Items from a data source:
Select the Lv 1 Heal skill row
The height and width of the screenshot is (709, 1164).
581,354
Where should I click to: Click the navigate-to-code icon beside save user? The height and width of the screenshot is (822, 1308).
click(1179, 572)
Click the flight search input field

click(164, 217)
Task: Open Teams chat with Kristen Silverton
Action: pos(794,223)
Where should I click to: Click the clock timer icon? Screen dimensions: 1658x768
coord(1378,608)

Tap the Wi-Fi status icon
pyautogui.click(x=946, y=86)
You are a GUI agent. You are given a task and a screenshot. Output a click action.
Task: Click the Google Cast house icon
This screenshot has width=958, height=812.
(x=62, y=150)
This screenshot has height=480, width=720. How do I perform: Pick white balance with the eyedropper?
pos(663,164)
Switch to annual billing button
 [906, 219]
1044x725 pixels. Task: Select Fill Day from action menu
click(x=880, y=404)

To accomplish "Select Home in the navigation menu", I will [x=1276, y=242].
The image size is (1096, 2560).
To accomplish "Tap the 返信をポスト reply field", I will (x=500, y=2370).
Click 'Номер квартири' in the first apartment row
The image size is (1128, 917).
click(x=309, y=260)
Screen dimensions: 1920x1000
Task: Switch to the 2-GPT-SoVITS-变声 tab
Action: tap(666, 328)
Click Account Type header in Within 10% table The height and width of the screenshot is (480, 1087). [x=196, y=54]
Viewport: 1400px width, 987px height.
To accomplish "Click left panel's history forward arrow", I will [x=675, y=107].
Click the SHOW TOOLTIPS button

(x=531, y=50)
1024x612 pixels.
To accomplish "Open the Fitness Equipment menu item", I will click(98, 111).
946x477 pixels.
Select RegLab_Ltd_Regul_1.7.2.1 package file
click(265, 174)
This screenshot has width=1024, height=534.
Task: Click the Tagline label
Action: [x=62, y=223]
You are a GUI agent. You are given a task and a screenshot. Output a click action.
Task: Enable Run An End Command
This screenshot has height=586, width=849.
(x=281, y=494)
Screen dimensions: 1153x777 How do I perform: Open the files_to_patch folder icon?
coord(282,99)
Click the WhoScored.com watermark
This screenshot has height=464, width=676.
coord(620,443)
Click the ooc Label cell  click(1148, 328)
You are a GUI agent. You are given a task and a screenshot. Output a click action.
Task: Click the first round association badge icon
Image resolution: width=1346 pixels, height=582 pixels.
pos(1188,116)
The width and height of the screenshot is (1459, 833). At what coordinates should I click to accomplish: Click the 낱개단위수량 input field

What to work on -
Every record listed above should be reproduced exactly.

Your response -
Select the Lv 1 Heal skill row
The height and width of the screenshot is (709, 1164).
581,354
Where should I click to: Click the navigate-to-code icon beside save user? The height and width of the screenshot is (822, 1308).
click(1179, 572)
Click the flight search input field

click(164, 217)
Task: Open Teams chat with Kristen Silverton
Action: pos(794,223)
Where should I click to: Click the clock timer icon? Screen dimensions: 1658x768
coord(1378,608)

Tap the Wi-Fi status icon
pyautogui.click(x=946, y=86)
You are a GUI agent. You are given a task and a screenshot. Output a click action.
Task: Click the Google Cast house icon
This screenshot has width=958, height=812.
(x=62, y=150)
This screenshot has height=480, width=720. How do I perform: Pick white balance with the eyedropper?
pos(663,164)
Switch to annual billing button
 [906, 219]
1044x725 pixels. Task: Select Fill Day from action menu
click(x=880, y=404)

To accomplish "Select Home in the navigation menu", I will [x=1276, y=242].
The image size is (1096, 2560).
To accomplish "Tap the 返信をポスト reply field", I will (x=500, y=2370).
Click 'Номер квартири' in the first apartment row
The image size is (1128, 917).
click(x=309, y=260)
Screen dimensions: 1920x1000
Task: Switch to the 2-GPT-SoVITS-变声 tab
Action: tap(666, 328)
Click Account Type header in Within 10% table The height and width of the screenshot is (480, 1087). [x=196, y=54]
Viewport: 1400px width, 987px height.
To accomplish "Click left panel's history forward arrow", I will [x=675, y=107].
Click the SHOW TOOLTIPS button

(x=531, y=50)
1024x612 pixels.
To accomplish "Open the Fitness Equipment menu item", I will click(98, 111).
946x477 pixels.
Select RegLab_Ltd_Regul_1.7.2.1 package file
click(265, 174)
This screenshot has width=1024, height=534.
Task: Click the Tagline label
Action: [x=62, y=223]
You are a GUI agent. You are given a task and a screenshot. Output a click action.
Task: Enable Run An End Command
This screenshot has height=586, width=849.
(x=281, y=494)
Screen dimensions: 1153x777 How do I perform: Open the files_to_patch folder icon?
coord(282,99)
Click the WhoScored.com watermark
This screenshot has height=464, width=676.
coord(620,443)
Click the ooc Label cell  click(1148, 328)
You are a GUI agent. You are given a task and a screenshot. Output a click action.
Task: Click the first round association badge icon
Image resolution: width=1346 pixels, height=582 pixels.
pos(1188,116)
The width and height of the screenshot is (1459, 833). At what coordinates should I click to accomplish: Click the 낱개단위수량 input field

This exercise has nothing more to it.